"For thee, wife!" murmured the captain, and fired.

Bark and splinters flew from the tree where the crown of the warrior's head had showed for an instant, but a shriek of derisive laughter told that no further harm was done. Standish, with a grim smile, reloaded his snaphance, while two more arrows vigorously flew, one piercing the right sleeve of his doublet, the other aimed at his face, which he avoided by moving his head. Then for one instant a dusky arm was seen reaching over the shoulder for another arrow, and in that instant the snaphance rang cheerily out, the arm fell with a convulsive movement, and a piercing cry rang through the wood, followed by the pattering of many moccasoned feet, as dusky shadows slipped from tree to tree, and were lost in the dim recesses of the forest.

"They are routed! They fly!" cried Howland firing his piece into a rustling thicket.

"Yes, that last cry was the retreat," said Standish half regretfully plucking the arrow from his sleeve. "The chief finds his courage cooled by a broken elbow. I doubt me if ever he speed arrow again."

"Body o' me!" continued he examining the shaft in his hand. "See you, John, 't is pointed with naught but a bird's talon, curiously bound on with its own sinews. To be scratched to death by a fowl were but a poor ending for a man that has fought Alva!"
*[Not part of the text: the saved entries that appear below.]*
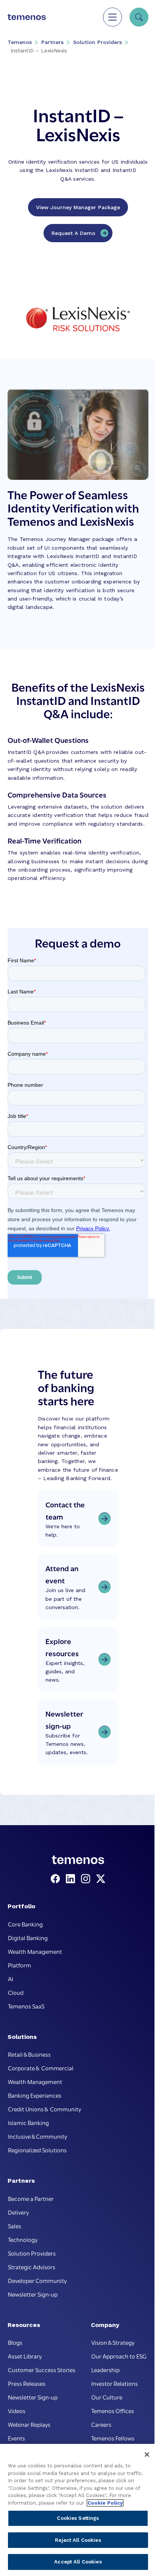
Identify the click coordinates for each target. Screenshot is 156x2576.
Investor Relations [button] (114, 2383)
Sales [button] (14, 2225)
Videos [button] (16, 2410)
"Pursue them, Captain, pursue and terrify, but kill not, if you can help it," ordered Carver eagerly. "Let the heathen know that they are but men, and that the Lord of Hosts is on our side."

"Forward then, men! At the double-quick! Run!" and, waving his sword, Standish rushed after the flying savages, followed by all but Carver, English, and the sailors who stayed to guard the randevous and the pinnace. But even as he ran Myles muttered, perhaps to the sword Gideon,—

"Beshrew me if I see how I am to hurl yon text in the heathen's teeth, sith we have no common tongue, and they will not stop for parley! A good man, and a gentle, but no soldier, is our governor!"

As might have been expected, the Pilgrims, in their heavy clothing and armor, proved no match for the Indians in a foot-race, and after pursuing them for about a quarter of a mile Standish called a halt, and ordered his men to raise a shout of mingled triumph and defiance, followed by a volley of three, each three reloading as the next fired.

The victory thus asserted, and the foe offering no response, the little army retired in good order upon the randevous, where they only tarried long enough to pick up the rest of their possessions and make a sheaf of arrows, pointed not only with eagle's claws, but with the tips of deer's horns and bits of brass and iron gathered from the various European vessels touching for provisions or traffic at these shores.